[Python-Dev] urllib2

Tim Peters tim.one@home.com
Thu, 7 Jun 2001 00:54:42 -0400


[Paul Prescod]
> Tim asked me to look into test_urllib2 failure.

Wow!  I'm going to remember that.  Have to ask people to do things more
often <ahem>.

> notice that Guido's name is in the relevant RFC so I guess he's the
> real expert <0.5 wink>:
>
> http://www.faqs.org/rfcs/rfc1738.html
>
> Anyhow, there are a variety of problems. :(

I'm going to add one more.  The spec says this is a file URL:

    fileurl = "file://" [ host | "localhost" ] "/" fpath

But on Windows, urllib2.urlopen() throws up even on URLs like:

    file:///c:/bootlog.txt

and

    file://localhost/c:/bootlog.txt

AFAICT, those conform to the spec (the first with an empty host, the second
with the special reserved hostname), Windows has no problem with either of
them (heck, in Outlook I can click on them while I'm typing this email --
works fine), but urllib2 mangles them into (repr) '\\c:\\bootlog.txt', which
Windows has no idea what to do with.  Hard to see why it should, either.

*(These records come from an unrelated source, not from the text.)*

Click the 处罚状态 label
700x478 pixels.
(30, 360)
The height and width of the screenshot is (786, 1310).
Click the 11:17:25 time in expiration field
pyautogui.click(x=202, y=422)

> First, test_urllib2 says:
>
>    file_url = "file://%s" % urllib2.__file__
>
> This is not going to construct a strictly standards conforming URL on
> Windows but that form is still common enough and obvious enough that
> maybe we should support it.

Common among what?

> So that's problem #1, we aren't compatible with mildly broken Windows
> file URLs.

I haven't found a sense in which Windows file URLs are broken.  test_urllib2
creates bad URLs on Windows, and urllib2 itself transforms legit file URLs
into broken ones on Windows, but both of those appear to be our (Python's)
fault.  Until std stuff works, worrying about extensions to the std seems
premature.

> Problem #2 is that the test program generates mildly broken URLs
> on Windows.

Yup.

> That begs the question of what IS the right way to construct file urls
> in a cross-platform manner.

The spec seems vaguely clear to me on this point (it's vaguely unclear to me
whether a colon is allowed in an fpath -- the text seems to say one thing
but the BNF another).

> I would have thought that urllib.pathname2url was the way but I note
> that it isn't documented.  Plus it is poorly named. A function that
> does this:
>
> """Convert a DOS path name to a file url.
>
>             C:\foo\bar\spam.foo
>
>                     becomes
>
>             ///C|/foo/bar/spam.foo
>     """
>
> is not really constructing a URL!

Or anything else recognizable <wink>.

> And the semantics of the function on multiple platforms do not seem
> to me to be identical. On Windows it adds a bunch of leading slashes
> and mac and Unix seem not to. So you can't safely paste a "file:" or
> "file://" on the front. I don't know how widely pathname2url has been
> used even though it is undocumented....should we fix it and document
> it or write a new function?

Maybe it's just time to write urllib3.py <0.8 wink>.

no-conclusions-from-me-ly y'rs  - tim